President Obama’s new budget, submitted to Congress last week, requests full funding of $445 million for the fiscal year 2016 advance appropriation for the Corporation of Public Broadcasting (CPB).

Now, it will be up to a divided Congress to approve or disapprove the appropriation. The CPB distributes an average of 15 percent of the federal money to more than 1300 local public television stations.

“On behalf of the millions of Americans who utilize public service media, CPB would like to thank the President for the funding he proposes in his budget, as well as for his support of the two-year advance, which serves as an important firewall ensuring editorial independence in programming decisions,” said Patricia Harrison, CEO of CPB. “The federal appropriation provides essential support for the production of local and national content, making it possible for public radio and television stations across the country, locally owned and operated, to serve their communities with content that educates, informs, inspires and entertains.”

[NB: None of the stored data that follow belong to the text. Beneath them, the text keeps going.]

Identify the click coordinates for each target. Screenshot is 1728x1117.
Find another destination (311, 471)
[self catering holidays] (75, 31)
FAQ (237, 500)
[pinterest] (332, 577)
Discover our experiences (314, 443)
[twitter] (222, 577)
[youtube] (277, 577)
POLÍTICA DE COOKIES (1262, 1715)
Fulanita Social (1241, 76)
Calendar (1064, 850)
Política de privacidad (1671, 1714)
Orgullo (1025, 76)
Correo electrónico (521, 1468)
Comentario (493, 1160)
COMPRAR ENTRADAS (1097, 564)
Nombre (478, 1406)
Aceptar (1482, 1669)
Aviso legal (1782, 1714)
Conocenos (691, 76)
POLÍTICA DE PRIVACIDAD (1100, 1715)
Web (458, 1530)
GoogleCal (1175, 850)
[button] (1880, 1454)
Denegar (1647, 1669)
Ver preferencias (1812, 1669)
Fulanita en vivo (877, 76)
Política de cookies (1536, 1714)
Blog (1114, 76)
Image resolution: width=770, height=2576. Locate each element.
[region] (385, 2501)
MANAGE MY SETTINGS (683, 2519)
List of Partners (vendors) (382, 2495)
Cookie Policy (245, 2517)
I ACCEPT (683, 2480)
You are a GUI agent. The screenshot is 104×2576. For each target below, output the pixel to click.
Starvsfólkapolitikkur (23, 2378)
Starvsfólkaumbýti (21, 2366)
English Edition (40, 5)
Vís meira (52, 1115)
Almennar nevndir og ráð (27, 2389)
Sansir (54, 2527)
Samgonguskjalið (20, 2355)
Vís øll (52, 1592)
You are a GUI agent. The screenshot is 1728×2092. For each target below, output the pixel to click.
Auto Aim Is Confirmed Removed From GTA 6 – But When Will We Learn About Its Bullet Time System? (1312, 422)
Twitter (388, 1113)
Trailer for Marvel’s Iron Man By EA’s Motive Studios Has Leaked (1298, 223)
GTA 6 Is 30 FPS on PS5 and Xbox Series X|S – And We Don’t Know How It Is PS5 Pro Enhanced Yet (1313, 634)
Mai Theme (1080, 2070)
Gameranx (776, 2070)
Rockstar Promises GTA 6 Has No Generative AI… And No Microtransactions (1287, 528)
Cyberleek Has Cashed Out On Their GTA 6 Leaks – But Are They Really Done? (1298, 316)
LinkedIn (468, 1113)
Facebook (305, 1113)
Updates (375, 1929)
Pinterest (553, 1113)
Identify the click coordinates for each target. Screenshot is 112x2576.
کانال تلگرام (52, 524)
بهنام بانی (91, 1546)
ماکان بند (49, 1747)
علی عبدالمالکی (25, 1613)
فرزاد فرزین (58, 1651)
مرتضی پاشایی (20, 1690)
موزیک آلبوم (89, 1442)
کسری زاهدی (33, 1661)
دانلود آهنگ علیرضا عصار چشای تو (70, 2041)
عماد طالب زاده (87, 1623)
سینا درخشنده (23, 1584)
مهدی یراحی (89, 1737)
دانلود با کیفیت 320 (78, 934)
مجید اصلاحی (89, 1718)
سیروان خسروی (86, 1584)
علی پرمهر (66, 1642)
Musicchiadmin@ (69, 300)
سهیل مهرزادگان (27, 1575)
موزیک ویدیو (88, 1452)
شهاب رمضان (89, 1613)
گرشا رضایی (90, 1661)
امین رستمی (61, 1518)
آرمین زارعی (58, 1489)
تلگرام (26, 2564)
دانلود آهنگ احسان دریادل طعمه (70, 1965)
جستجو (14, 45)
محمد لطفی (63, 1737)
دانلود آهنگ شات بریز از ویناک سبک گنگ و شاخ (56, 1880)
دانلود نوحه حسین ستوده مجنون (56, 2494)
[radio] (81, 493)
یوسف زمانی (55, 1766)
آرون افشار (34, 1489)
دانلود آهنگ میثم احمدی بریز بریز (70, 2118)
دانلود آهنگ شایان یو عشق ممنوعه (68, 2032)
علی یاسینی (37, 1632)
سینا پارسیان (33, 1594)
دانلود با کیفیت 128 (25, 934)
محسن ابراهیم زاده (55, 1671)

The CPB’s federal funding is allocated two years in advance of the annual congressional appropriations cycle. The President’s budget maintains funding at the same amounts provided for fiscal 2013, prior to the cuts imposed through sequestration, and for 2014.

The White House’s budget also proposes changes to other federal programs that assist public stations. The President recommended eliminating the Agriculture Department’s Rural Utilities Service Public Television Digital Transition Grant Program, which provided more than $3 million in digital transition aid to local public TV in 2012.

It also consolidates the “Ready to Learn” low-income early childhood education program within other federal education programs. Previously, Congress has not adopted either proposal.

Pat Butler, president of the Association of Public Television Stations (APTS), was appreciative of the White House Budget but challenged the President’s changes to the “Ready to Learn” and digital transition programs.

“Public television has helped 90 million preschoolers get ready to succeed in school and in life, and keeping Ready to Learn as an independent program is a smart investment in America’s future,” Butler said.

He also expressed disappointment to see the Rural Utilities Service Public Television Digital Transition Grant Program marked for elimination by the President.

“This funding helps to ensure that rural communities have continued access to local public television content after the federally mandated DTV conversion, which has been particularly difficult for rural communities,” Butler said. “Public television stations are some of the last locally owned and operated media outlets in many rural communities, often serving as essential educational, public safety, cultural, public service and health care bridges in remote areas.”